Whole‐genome sequencing
ALSPAC and TwinsUK cohorts were sequenced at an average read depth of 6.7× through the UK10K program (http://www.UK10K.org) using the Illumina HiSeq platform, and aligned to the GRCh37 human reference using BWA31. SNV calls were completed using samtools/bcftools and VQSR and GATK were used to recall these calls.
Whole‐exome sequencing
The AOGC, FHS, RS‐I, ESP and ERF cohorts were whole‐exome sequenced as described in the Supplementary Information.
Whole‐genome genotyping
All remaining discovery cohorts were genome‐wide genotyped and imputed to the UK10K/1000 Genomes reference panel, as described in the Supplementary Information.
Association testing for BMD
Single variants with a MAF > 0.5% were tested for an additive effect on lumbar spine, femoral neck and forearm BMD, adjusting for sex, age, age2, weight and standardized to have a mean of zero and a standard deviation of one. Meta‐analysis of cohort‐level summary statistics was undertaken using GWAMA32. Conditional analyses for significant SNVs was performed using GCTA33. Region‐based collapsing tests were performed using skatMeta34, an implementation of the SKAT method35 that enables the meta‐analysis of multiple cohorts. For each cohort, variants with MAF ≤ 5% or ≤1% were collected and meta‐analysis using skatMeta was conducted for windows of 30 SNVs within each region, overlapping by 10 SNVs.
Replication genotyping
Lead SNVs were selected for replication genotyping, which was performed at LGC Genomics, Erasmus MC and deCODE Genetics using KASP genotyping. Association testing for replication genotyping was undertaken using the same additive model, using the same covariates for BMD, as above.
Fracture association testing
Fractures were defined as those occurring at any site, except fingers, toes and skull, after age 18. Both incident and prevalent fractures were included and were verified by either radiographic, casting, physician, or subject reporting. Fractures resulting from any type of trauma were considered. Covariates included in the additive model were age, age2, sex, height, weight, oestogen/menopause status (when available), ancestral genetic background and cohort‐specific covariates (such as clinical centre). Association testing was done in two phases. The first involved all 1,482 genome‐wide significant SNVs for BMD. In the second phase of fracture association testing, variants at EN1 were assessed in 18 cohorts, comprising 98,467 cases and 409,736 controls. Meta‐analysis of cohort‐level summary statistics was performed using GWAMA32.
Functional genomics
We tested whether variants with increasing GERP++ scores36 were more strongly associated with BMD than SNVs matched for distance to gene and MAF, after LD pruning using PLINK37 at an r2 of <0.2, using windows of 100 kb and a step of 20 kb. Coding variants were partitioned as deleterious using Variant Effect Predictor38 LD pruned (r2 < 0.2). The proportion of variants passing an FDR q‐value of ≤0.05 were reported.

--------

*Problem 1*.
Answer these questions from the BMD genetics methods text:
(a) At what average read depth were the ALSPAC and TwinsUK cohorts sequenced?
(b) Which tool was used for conditional analyses of significant SNVs?
(c) How many cases and controls were included when variants at EN1 were assessed?
*Problem 2*. Carry on the BMD genetics methods text, picking up after its last sentence.

--------

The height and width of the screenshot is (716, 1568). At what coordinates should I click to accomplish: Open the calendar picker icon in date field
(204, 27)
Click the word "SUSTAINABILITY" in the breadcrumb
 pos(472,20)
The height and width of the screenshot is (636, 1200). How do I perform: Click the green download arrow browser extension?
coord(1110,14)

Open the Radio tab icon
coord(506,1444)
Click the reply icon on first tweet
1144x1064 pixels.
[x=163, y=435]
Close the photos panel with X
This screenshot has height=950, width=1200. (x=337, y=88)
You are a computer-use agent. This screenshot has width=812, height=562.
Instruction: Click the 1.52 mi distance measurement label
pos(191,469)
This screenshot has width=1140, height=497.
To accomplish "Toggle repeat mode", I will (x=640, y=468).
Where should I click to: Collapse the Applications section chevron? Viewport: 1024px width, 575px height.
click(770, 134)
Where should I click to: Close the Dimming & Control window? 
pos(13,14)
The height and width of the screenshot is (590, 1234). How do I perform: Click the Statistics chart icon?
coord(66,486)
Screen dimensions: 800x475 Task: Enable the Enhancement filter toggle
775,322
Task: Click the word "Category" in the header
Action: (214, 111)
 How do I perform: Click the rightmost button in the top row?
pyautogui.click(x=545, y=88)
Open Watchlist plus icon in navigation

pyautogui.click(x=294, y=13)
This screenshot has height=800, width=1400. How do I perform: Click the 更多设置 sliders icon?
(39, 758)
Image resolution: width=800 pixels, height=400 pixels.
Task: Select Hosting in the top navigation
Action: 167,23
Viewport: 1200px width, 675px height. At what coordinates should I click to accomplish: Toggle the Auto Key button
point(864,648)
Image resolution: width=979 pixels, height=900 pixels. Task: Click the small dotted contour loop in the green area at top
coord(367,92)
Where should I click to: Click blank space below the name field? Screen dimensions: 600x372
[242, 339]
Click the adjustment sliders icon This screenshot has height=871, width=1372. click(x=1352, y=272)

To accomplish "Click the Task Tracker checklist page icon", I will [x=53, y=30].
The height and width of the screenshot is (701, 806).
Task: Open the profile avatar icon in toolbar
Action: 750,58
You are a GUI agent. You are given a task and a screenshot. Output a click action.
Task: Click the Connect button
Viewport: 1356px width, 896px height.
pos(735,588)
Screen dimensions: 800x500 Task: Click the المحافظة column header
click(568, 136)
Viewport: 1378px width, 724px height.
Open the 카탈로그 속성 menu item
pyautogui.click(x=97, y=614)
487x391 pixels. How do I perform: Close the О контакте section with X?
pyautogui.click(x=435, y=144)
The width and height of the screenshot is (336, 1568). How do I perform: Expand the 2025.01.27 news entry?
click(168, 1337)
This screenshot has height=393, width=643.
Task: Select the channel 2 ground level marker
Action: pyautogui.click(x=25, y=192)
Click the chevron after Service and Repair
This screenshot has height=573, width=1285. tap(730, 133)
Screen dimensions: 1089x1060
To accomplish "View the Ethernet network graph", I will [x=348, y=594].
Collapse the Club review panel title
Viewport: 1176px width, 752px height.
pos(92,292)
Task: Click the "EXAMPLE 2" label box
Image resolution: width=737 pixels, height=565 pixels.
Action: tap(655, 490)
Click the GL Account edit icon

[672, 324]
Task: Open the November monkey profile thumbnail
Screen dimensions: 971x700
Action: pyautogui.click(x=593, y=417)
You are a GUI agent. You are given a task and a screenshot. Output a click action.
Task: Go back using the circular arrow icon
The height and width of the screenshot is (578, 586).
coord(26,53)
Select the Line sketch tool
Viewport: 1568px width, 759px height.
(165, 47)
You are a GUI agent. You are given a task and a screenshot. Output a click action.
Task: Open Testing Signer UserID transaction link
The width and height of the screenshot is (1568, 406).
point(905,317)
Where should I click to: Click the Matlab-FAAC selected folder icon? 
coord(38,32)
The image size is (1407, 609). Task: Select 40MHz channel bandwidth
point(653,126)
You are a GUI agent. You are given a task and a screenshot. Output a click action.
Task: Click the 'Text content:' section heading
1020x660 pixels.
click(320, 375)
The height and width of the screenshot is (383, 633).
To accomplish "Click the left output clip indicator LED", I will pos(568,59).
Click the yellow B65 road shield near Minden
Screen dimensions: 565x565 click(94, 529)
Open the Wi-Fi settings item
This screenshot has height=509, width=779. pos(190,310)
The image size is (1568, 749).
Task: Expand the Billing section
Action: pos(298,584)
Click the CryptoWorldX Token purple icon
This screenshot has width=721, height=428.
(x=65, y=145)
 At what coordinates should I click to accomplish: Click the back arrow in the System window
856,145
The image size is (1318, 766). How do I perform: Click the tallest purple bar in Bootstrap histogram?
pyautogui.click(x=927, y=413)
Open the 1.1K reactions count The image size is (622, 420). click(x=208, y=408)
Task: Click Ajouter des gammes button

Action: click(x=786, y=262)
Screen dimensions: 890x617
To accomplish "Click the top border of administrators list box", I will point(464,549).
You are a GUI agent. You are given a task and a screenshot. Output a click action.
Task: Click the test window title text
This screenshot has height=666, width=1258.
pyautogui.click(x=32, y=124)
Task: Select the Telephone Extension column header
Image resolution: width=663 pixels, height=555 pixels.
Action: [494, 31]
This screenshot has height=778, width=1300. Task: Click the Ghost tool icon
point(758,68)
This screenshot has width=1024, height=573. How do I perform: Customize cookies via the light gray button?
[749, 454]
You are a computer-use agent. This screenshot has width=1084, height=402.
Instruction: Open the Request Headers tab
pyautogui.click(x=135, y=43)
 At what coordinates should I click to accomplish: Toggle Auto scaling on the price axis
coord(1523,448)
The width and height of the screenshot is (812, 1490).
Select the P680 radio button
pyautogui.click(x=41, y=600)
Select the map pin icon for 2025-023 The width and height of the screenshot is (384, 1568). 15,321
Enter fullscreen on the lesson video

--------

*Exercise output 1*.
(a) 6.7×
(b) GCTA
(c) 98,467 cases and 409,736 controls

*Exercise output 2*.
En1 murine expression experiments
Pre‐osteoblast‐like cell were differentiated to osteoblasts from calvaria of C57BL/6J mice and expression levels of each gene was quantified using RNA‐seq. The temporal expression of En1 in cell culture experiments of these osteoblasts and bone-marrow-derived osteoclasts (isolated from long bones of six‐week‐old mice) was measured by PCR, with Bglap (osteocalcin) and Tnfrsf11a (RANK), serving as controls. Total mRNA for En1 in osteoblasts was quantified using real‐time PCR.
Micro‐CT and histomorphometry
Mouse husbandry and all experiments were performed in accordance with Memorial Sloan‐Kettering Cancer Center Institutional Animal Care and Use Committee‐approved protocols. Bone characteristics of self‐deleted conditional En1(sdEn1) mutants were compared to En1+/flox littermates using micro‐CT. The same animals were assessed for histomorphometry (and laboratories performing micro‐CT and histomorphometry were blinded to each other’s results). After tissue sectioning, samples were stained for calcification (calcein blue), tartrate acid (TRAP) to assess for osteoclasts and alkaline phosphatase to assess for osteoblasts.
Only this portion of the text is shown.